The play is relatively small in number of actors and sets -- actor Ryan George plays football star Gabe, Harota is Molly and Brian Lee Huynh portrays Kemp and Eiji -- but it's large in the sense of emotional ground covered.

"We sort of delve into the whole self," Harota says. "It's the nuances of playing your emotions and dealing with other people. It's harder to navigate, and it's not anything solid or tangible, that [tangle of] humans and emotions.

"It's a really lovely and trying piece."

Its small feel and emotional complexity sets it apart for Harota, who is more accustomed to the large-scale ensemble works, collaborative projects and television that she's been a part of at Columbia University and regional theaters in Minneapolis, Pittsburgh and New York. It's not flashy.

"It's not driven by spectacle," she says."There aren't going to be exploding clams coming out of the ground or people swinging from the ceiling.

"This is the classic two people talking to each other, working it out."

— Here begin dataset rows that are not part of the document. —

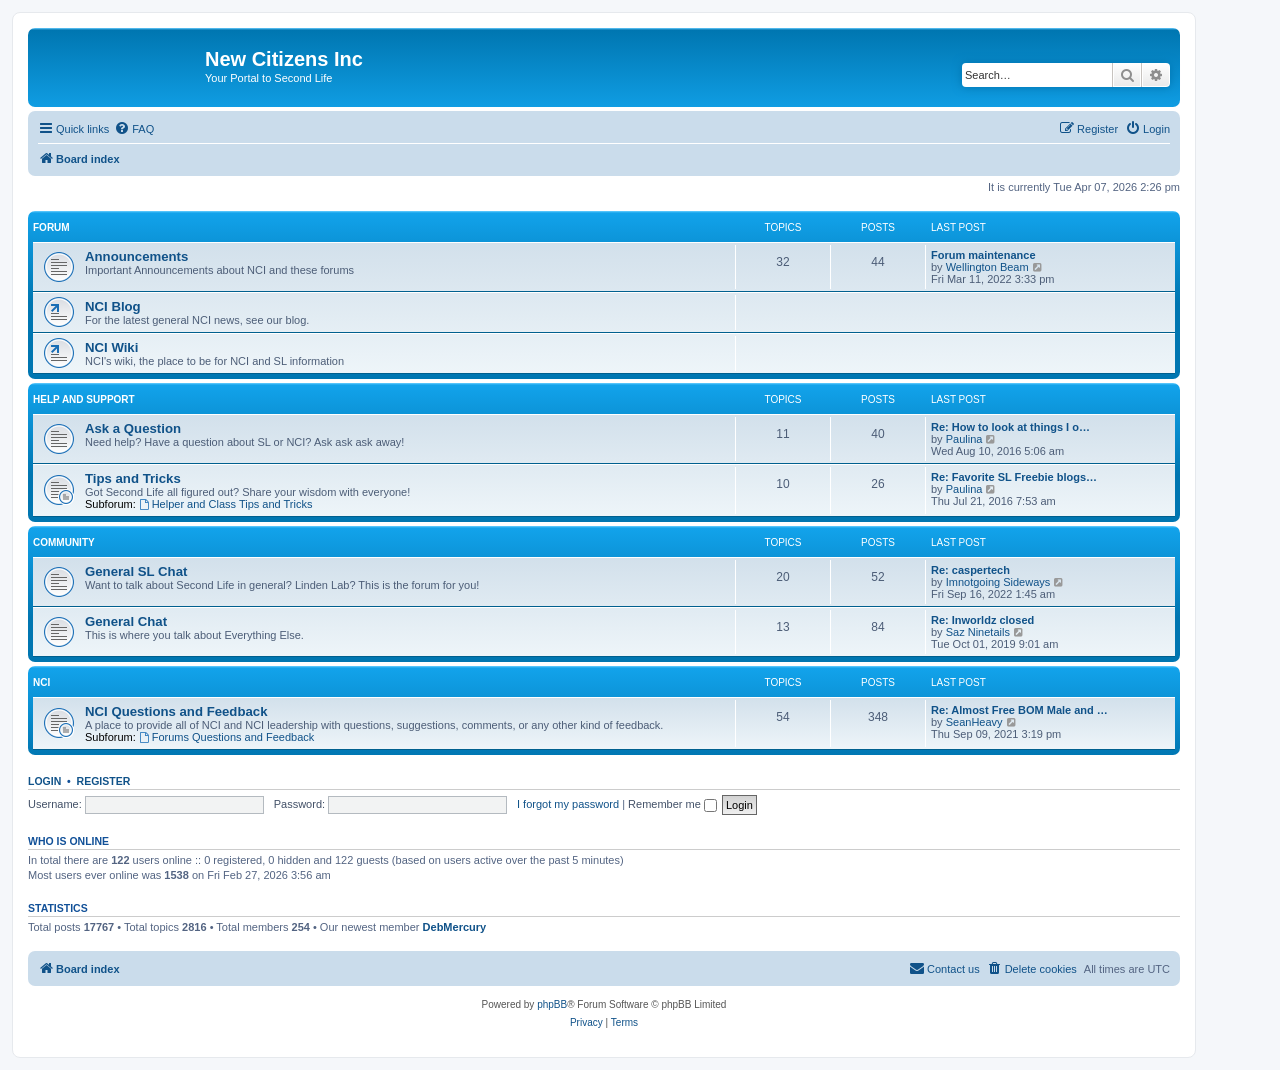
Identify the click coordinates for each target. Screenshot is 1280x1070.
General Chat (126, 621)
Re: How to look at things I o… (1010, 427)
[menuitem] (134, 129)
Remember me (672, 804)
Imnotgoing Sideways (998, 582)
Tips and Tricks (133, 478)
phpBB (552, 1004)
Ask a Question (133, 428)
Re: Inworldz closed (982, 620)
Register (104, 781)
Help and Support (84, 399)
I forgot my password (568, 804)
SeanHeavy (974, 722)
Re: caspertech (970, 570)
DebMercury (455, 927)
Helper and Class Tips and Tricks (226, 504)
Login (44, 781)
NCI (41, 682)
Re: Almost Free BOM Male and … (1019, 710)
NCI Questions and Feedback (176, 711)
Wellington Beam (987, 267)
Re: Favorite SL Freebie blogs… (1014, 477)
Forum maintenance (983, 255)
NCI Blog (113, 306)
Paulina (964, 439)
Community (64, 542)
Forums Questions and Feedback (226, 737)
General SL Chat (136, 571)
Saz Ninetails (978, 632)
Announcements (136, 256)
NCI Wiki (111, 347)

And the cast and crew having been working it out to the very end, too, as part of the new play process. From the time of its first reading at the Arkansas New Play Festival to now, roughly half the lines have been changed. The basic storyline remains, but a secondary storyline and many layers of meaning have been added.

It means more work on the actors' end: They were still "cutting and adding lines" this week. But having the actors input in writing the evolved play will mean a more rewarding performance for everyone.

"The actors understand ... what they need, what their characters need," Ford says. "Their insight to the true line of their characters is unbelievably helpful. ... They're willing and embrace the process of making it better."